James Long, instructor in bioengineering: Long earned his M.S. and Ph.D. in biomedical engineering from Duke University in 2021 and 2022, respectively. He received his B.S. in BIOE from Rice in 2017. In 2019 he received an NSF Graduate Research Fellowship. His research interests include clinical applications of adaptive imaging and image quality characterization.
Leif Peterson, lecturer in statistics: He earned his M.P.H. in radiological physics from the University of Michigan, and his Ph.D. in epidemiology-biostatistics from the University of Texas Health Science Center. He is principal of NXG Logic, a data analytics software startup, and works as a consultant in biostatistics, bioinformatics, machine learning and neural networks. Peterson served as director of the Center for Biostatistics at Houston Methodist Research Institute and as professor of bioinformatics and biostatistics in its Institute for Academic Medicine. He is a member of the Institute for Electrical and Electronics Engineers and of its Computational Intelligence Society.

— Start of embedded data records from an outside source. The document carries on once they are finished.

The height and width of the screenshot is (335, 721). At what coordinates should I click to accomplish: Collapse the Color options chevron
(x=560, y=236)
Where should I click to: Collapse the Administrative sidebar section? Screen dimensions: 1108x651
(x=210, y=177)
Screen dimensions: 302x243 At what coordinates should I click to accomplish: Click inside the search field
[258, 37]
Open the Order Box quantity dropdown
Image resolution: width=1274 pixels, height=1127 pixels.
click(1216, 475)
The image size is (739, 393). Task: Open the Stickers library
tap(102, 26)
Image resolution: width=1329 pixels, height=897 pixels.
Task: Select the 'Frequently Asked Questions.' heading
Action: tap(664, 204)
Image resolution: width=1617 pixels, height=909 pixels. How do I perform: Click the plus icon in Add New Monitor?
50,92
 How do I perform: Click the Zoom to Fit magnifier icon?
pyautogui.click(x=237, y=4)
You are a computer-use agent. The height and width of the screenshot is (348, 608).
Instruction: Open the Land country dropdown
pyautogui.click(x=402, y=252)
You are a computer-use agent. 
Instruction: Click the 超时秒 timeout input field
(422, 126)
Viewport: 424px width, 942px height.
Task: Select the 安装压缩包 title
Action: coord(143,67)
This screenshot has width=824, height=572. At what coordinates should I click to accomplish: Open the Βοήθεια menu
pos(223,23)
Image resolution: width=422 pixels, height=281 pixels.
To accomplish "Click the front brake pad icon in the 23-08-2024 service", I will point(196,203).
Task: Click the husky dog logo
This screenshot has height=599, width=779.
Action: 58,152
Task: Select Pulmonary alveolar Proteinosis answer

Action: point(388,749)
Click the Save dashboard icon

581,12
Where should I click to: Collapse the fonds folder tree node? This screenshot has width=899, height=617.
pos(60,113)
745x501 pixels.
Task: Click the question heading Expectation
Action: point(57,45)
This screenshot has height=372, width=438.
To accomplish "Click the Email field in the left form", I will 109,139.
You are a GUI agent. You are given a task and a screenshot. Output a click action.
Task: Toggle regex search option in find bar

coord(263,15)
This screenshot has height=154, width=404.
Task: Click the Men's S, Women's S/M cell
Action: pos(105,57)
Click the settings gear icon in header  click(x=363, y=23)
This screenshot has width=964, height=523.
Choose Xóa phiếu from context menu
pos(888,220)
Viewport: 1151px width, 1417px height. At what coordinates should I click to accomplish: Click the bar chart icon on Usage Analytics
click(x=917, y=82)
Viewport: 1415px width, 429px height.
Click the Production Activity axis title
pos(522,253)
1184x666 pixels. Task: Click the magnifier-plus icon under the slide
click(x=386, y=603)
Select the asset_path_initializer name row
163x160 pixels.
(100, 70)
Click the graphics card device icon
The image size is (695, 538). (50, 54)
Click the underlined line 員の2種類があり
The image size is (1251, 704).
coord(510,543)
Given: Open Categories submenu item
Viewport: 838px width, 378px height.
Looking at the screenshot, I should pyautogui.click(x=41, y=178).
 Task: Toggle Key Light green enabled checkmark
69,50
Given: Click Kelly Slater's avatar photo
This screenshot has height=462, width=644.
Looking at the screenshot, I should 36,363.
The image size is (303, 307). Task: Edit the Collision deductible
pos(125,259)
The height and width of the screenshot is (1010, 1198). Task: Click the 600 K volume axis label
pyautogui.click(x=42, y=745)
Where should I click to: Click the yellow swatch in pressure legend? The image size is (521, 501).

Samira Saedi, lecturer in Professional Master’s Program in Industrial Engineering: She earned her Ph.D. in industrial engineering from the University of Houston in 2013, and her M.S. and B.A. in the same field from the University of Science and Technology in Tehran, Iran. In 2013 she served as a postdoctoral fellow at MD Cancer Center in Houston. She went to work for Texas Children’s Hospital as a process engineer in 2015, and in 2021 became assistant director for Healthcare System Engineering.